Deine Aufgabe
Schreibe im Textabschnitt über den Bar-Kochba-Aufstand die Passage von „Auch die Zustimmung, die“ bis „Tradition am 9. Aw).“ um und setze dabei „Kampf“ an die Stelle von „Gefecht“.

Textabschnitt
§ §
Auch die Zustimmung, die er bei Rabbi Akiwa fand, blieb nicht unwidersprochen (Midrasch Rabba zu den Klageliedern: „Als Rabbi Akiwa den Bar Kosiwa sah, rief er aus: „Das ist der Messias-König!“ Rabbi Jochanan ben Tortha aber sprach: „Akiwa, in deinen Wangenknochen wird Gras wachsen, und er wird immer noch nicht dasein!“).

Der Zweite Jüdische Aufstand war so erfolglos wie der Erste. Die Römer hielten das Land fest im Griff. Bar Kochba und seine Soldaten stellten sich in Bethar, 11 km südwestlich von Jerusalem, zum letzten Gefecht, hatten aber bei all ihrem Heldenmut keine Chance (135; nach der Tradition am 9. Aw).
§ §
Bereitgestellte Daten
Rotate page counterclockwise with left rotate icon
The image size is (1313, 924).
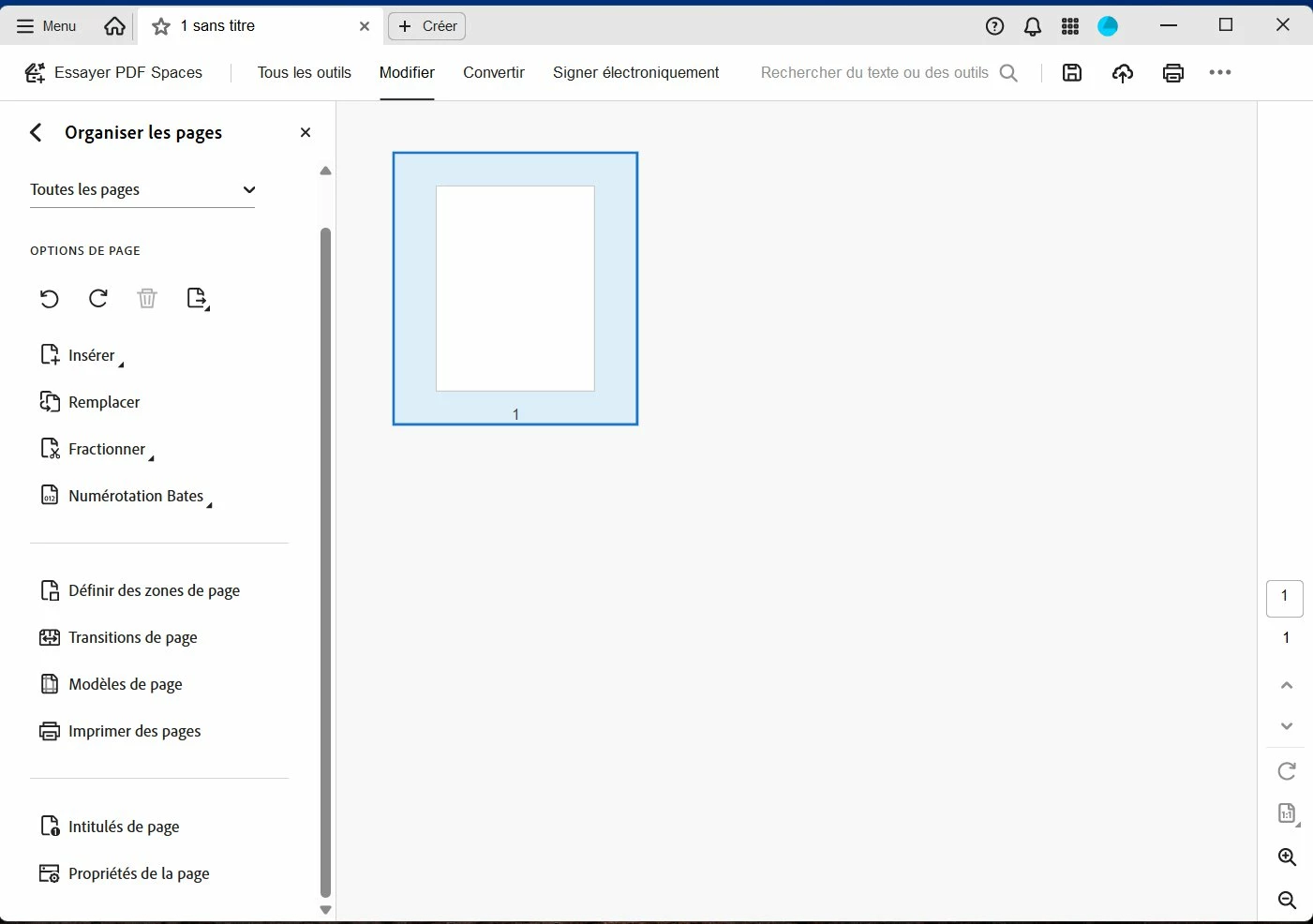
§ §
Antwort
Auch die Zustimmung, die er bei Rabbi Akiwa fand, blieb nicht unwidersprochen (Midrasch Rabba zu den Klageliedern: „Als Rabbi Akiwa den Bar Kosiwa sah, rief er aus: „Das ist der Messias-König!“ Rabbi Jochanan ben Tortha aber sprach: „Akiwa, in deinen Wangenknochen wird Gras wachsen, und er wird immer noch nicht dasein!“).

Der Zweite Jüdische Aufstand war so erfolglos wie der Erste. Die Römer hielten das Land fest im Griff. Bar Kochba und seine Soldaten stellten sich in Bethar, 11 km südwestlich von Jerusalem, zum letzten Kampf, hatten aber bei all ihrem Heldenmut keine Chance (135; nach der Tradition am 9. Aw).